Wednesday, October 31, 2007

Bush administration seeks return to 19th century laissez faire

The Consumer Protection Agency (CPA) responsible for policing 15,000 consumer goods from toys to tools has seen its budget slashed.

Its staff currently numbers 420, about half its size in the 1980s. Only 15 inspectors are assigned to police imported consumer products ranging from flat screens to toys, a marketplace of 15,000 different products valued at $614 billion in 2006.

There is only one full-time employee to test toys despite recalls in the last two months of more than 13 million Chinese made toys with lead levels that sometimes reached 200 times the safety limit.

Lead is harmful to children because it can accumulate in their nervous system, damaging brain development and causing learning difficulties.

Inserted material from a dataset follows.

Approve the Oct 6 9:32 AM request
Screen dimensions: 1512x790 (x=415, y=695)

The damage is irreversible.

So what is the response of the Bush administration to the proliferation of unsafe products?

Remarkably, it is actively opposing efforts to increase the number of inspectors and strengthen the agency's enforcement tools.

Reaching back to Adam Smith's 1776 laissez faire playbook, it has urged Congress to reject legislation designed to strengthen the agency ability to regulate harmful or dangerous products.

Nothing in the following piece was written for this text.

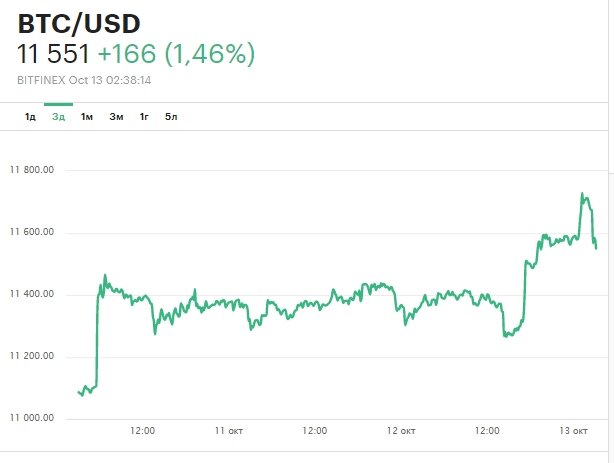Show the 5л five-year range
Image resolution: width=614 pixels, height=463 pixels.
point(171,118)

That's right! Despite the fact that 13 million toys like Thomas toy trains and Mattels's Sesame Street and Nickelodeon characters — including the Elmo Tub Sub, the Dora the Explorer Backpack, and the Giggle Gabber - have been found to be dangerous to children, the Bush administration apparently feels that one inspector is enough!

Nancy A. Nord, the acting chairwoman of the Consumer Product Safety Commission, has written two letters to lawmakers urging them to reject the bulk of legislation that would increase the agency’s authority, double its budget and sharply increase its dwindling staff.

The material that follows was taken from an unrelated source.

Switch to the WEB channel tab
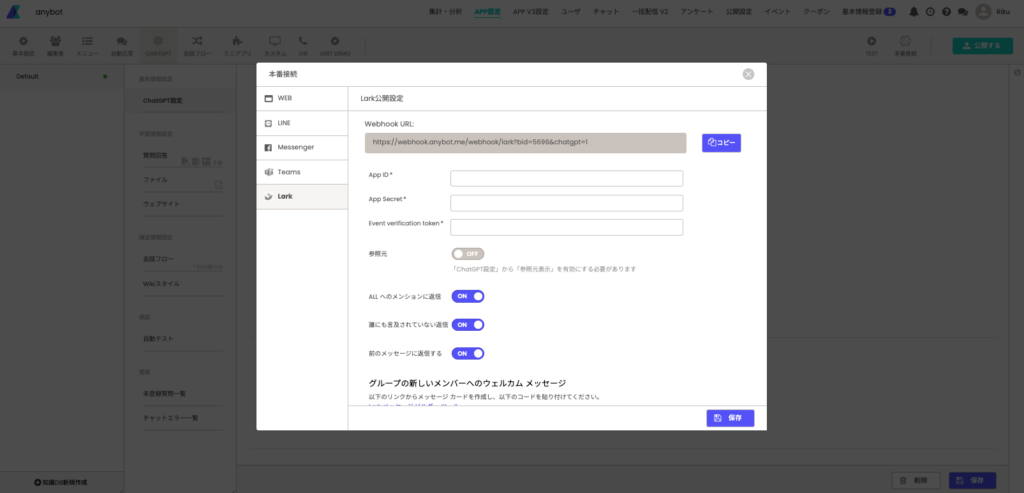pyautogui.click(x=301, y=99)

Ms. Nord has also opposed provisions that would significantly increase the maximum fines from $1.85 million to $100 million, ban lead completely from all children’s products and make it easier for the government to make public reports of faulty products, protect industry whistle-blowers and prosecute executives of companies that willfully violate laws.

Light was shed on Ms. Nord’s opposition to increasing her agency's capacity when it was disclosed that she had traveled on the industry’s dime, accepting “gift travel” from those with business before the commission.

While it is hard to believe the agency’s lax approach was not affected by nearly 30 trips to places like China, Spain and a golf resort on Hilton Head Island, S.C., Ms. Nord’s opposition is entirely consistent with the the Bush administration's ideological opposition to the regulation of industry. From antitrust to trucking to worker safety, officials appointed by President Bush have sought to reduce regulation of the private marketplace promoting industry self-policing as an alternative.

Bush administrative officials argue in the face of more than a century of evidence that capitalism will self regulate- that corporations will not produce unsafe products because rational consumers will not buy them. From Upton Sinclair's expose of the unsanitary conditions in Chicago's packing houses through the century long production of dangerous products like lead paint and cigarettes to the Ford Pinto gas tank explosions to the Chinese toy lead paint scare, the history of industrial capitalism demonstrates just the opposition.

Consumers have no idea what harmful chemicals and other agents are used in the production of products, pharmaceuticals and even food.

Corporations are legally obligated to pursue the highest rate of returns for their stockholders. And corporate executives' compensation is generally based on short term, quarterly results. Consumer, worker or environmental safety are deemphasized or ignored entirely. As a result, in the world's industrial democracies citizens have turned to their elected governments to enact laws that require that products, pharmaceuticals and food meet safety standards and that guarantee consumers the right to know what the products they buy are made of.

The Bush administration knows that it cannot tell American consumers that it doesn't care about the safety of the products they buy, the air they breath and the water they drink. Taking a page from the Reagan administration it doesn't eliminate regulatory agencies. Rather it slashes their budgets and appoints directors opposed to the agency's mission.

Management lawyers hostile to unions are appointed to run the National Labor Relations Board. Representatives of mining and oil companies head the Environmental Protection Agency. Horse lawyers are appointed to lead FEMA. Foxes are appointed to run the chicken coop.

The results are as predictable as they are bad.

The global economy has intensified the need for regulation. Many of the developing nations lack product safety standards or the mechanisms to enforce standards if they have them.

In large part globalization is nothing more than an effort by US based corporations to escape the regulatory framework constructed by the citizens of this country to tame the ravages of 19th Century industrial capitalism. In their drive to lower their costs of production and increase their profits, corporations search the globe for countries without labor, consumer and environmental regulations.

The only thing standing between your child or grandchild and lead poisoning is the hated government bureaucrat and the consumer protection regulations they enforce. The Bush administration and its minions want to return us to the not so good old days of the 19th Century. It's up to Congress to stop them.